Foi até a porta. Alfonso estava de costas e ela percebeu sua tensão pela postura do corpo.

Ele virou-se devagar e a encarou. Depois, desviou o olhar pela sala e viu o telefone fora do gancho. Dirigiu-se ao móvel e colocou a pasta no chão antes de voltar o aparelho no lugar. Anahí notou que a mão dele tremia.

Rachel devia ter lhe telefonado. Com certeza entrara em pânico quando a amiga não atendeu e resolveu contar a Alfonso o que havia feito. Anahí pensou que gostaria de ter ouvido a conversa. As acusações e confissões, condenação e defesa.

Permitiu que ele a olhasse de alto a baixo e, sem uma palavra, virou-se e foi para a sala de estar.

Ele era culpado. Trazia estampado em seu rosto e corpo.

Culpado!

Alfonso preparou-se para enfrentar a esposa, que o esperava com paciência. Anahí sentia-se estranhamente calma, o coração batia compassado e as mãos repousavam no colo.

Alfonso entrou na sala. Estava sem o paletó e afrouxara a gravata. Sem olhar para ela, seguiu direto para o bar onde, entre várias bebidas, estava uma garrafa de seu uísque preferido.

Alfonso: Quer uma dose? -ele perguntou-

Anahí negou com a cabeça. Alfonso percebeu a negativa mesmo sem virar-se e não insistiu. Serviu-se de uma dose dupla e sentou-se numa cadeira na frente dela.

Alfonso: Que amiga leal você tem. -foi como começou o assunto-

"Pena que não possa dizer o mesmo do meu marido", ela pensou.

Os olhos dele estavam fechados. Não conseguia encará-la. Estendeu as pernas fortes na frente do corpo e manteve o copo de bebida seguro no meio das duas mãos. Os dedos eram longos e fortes e as unhas absolutamente limpas. Aliás, tudo nele era limpo e elegante. Tanto o corpo como seus objetos pessoais. Bons ternos, sapatos finos, camisas feitas sob medida e caras gravatas de seda.

A palidez do rosto não diminuiu sua beleza e charme. Alfonso ia fazer vinte nove anos. O amadurecimento dera-lhe uma expressão de força e auto-suficiência. Era um homem bem-sucedido e controlado. Sempre tivera autocontrole, raramente perdia a paciência ou se irritava quando as coisas não aconteciam a seu modo. Possuía a rara virtude de encarar um problema, colocar os pontos negativos de lado e lidar com os positivos.

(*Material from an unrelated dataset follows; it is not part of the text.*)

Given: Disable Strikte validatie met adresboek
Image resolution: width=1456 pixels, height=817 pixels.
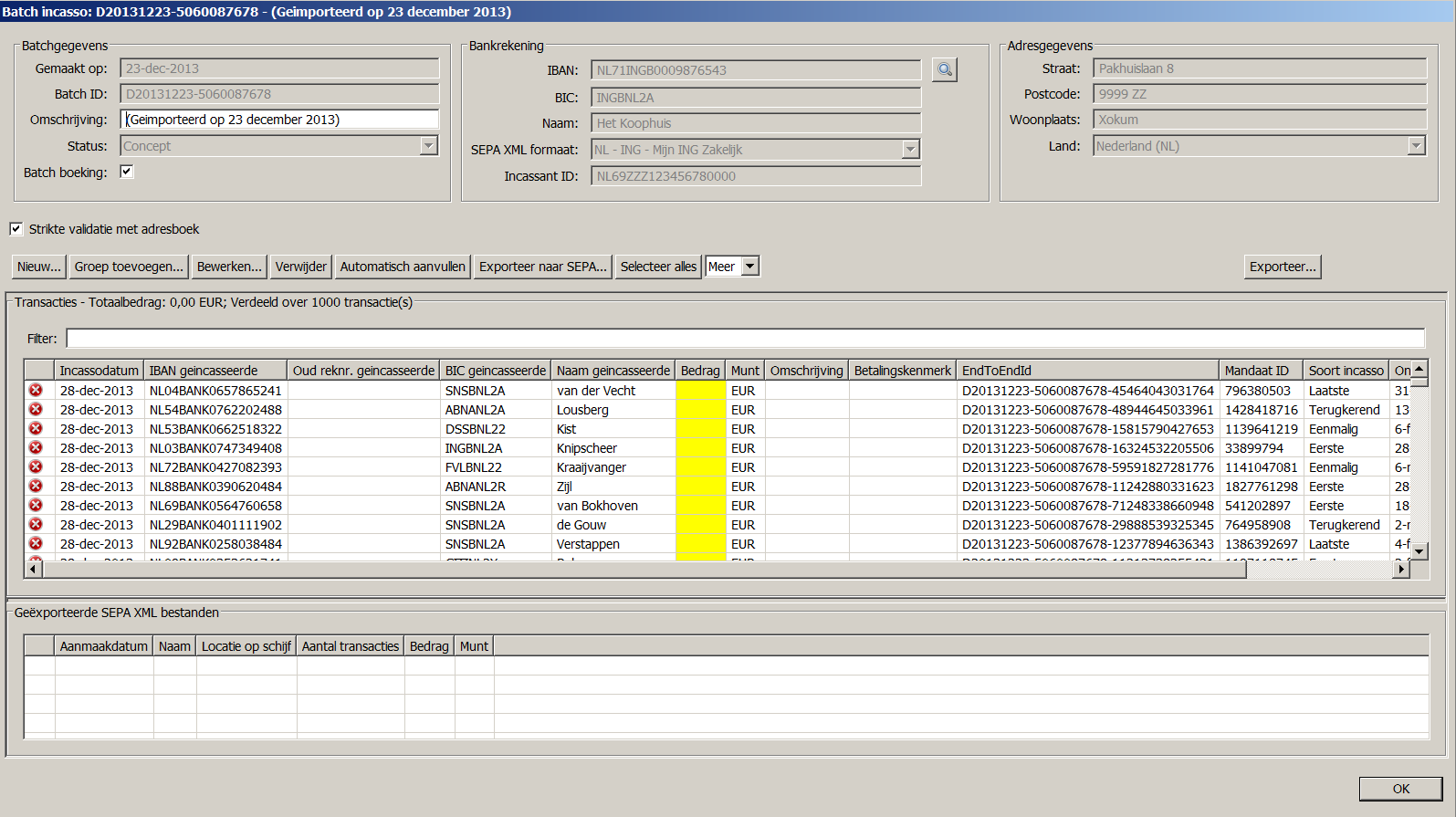Looking at the screenshot, I should click(16, 229).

Provavelmente era o que fazia no momento, procurando descobrir os estragos que o telefonema poderia ter feito a seu casamento e tentando encontrar os aspectos positivos do acontecido.

Esta habilidade fizera com que Alfonso Herrera chegasse à presidência das Empresas Herrera, uma organização que ele criara e que se expandira nos últimos anos, englobando companhias menores, ajustando-as ao mercado para torná-las mais rentáveis e depois vendendo-as com lucro.

Construíra seu império, mantendo os negócios na linha divisória entre o sucesso e o prejuízo, sem, no entanto, colocar sua família e o que conseguira para eles sob qualquer risco. Cercara a família de luxo e mimo.

Alfonso: E agora? -ele perguntou subitamente-

Anahí: Você é quem deve falar.

Com certeza, Rachel ficara apavorada com a reação que a amiga pudesse ter. Talvez imaginasse suicídio ou qualquer outra tragédia. Só o medo a forçaria a contar tudo a Alfonso.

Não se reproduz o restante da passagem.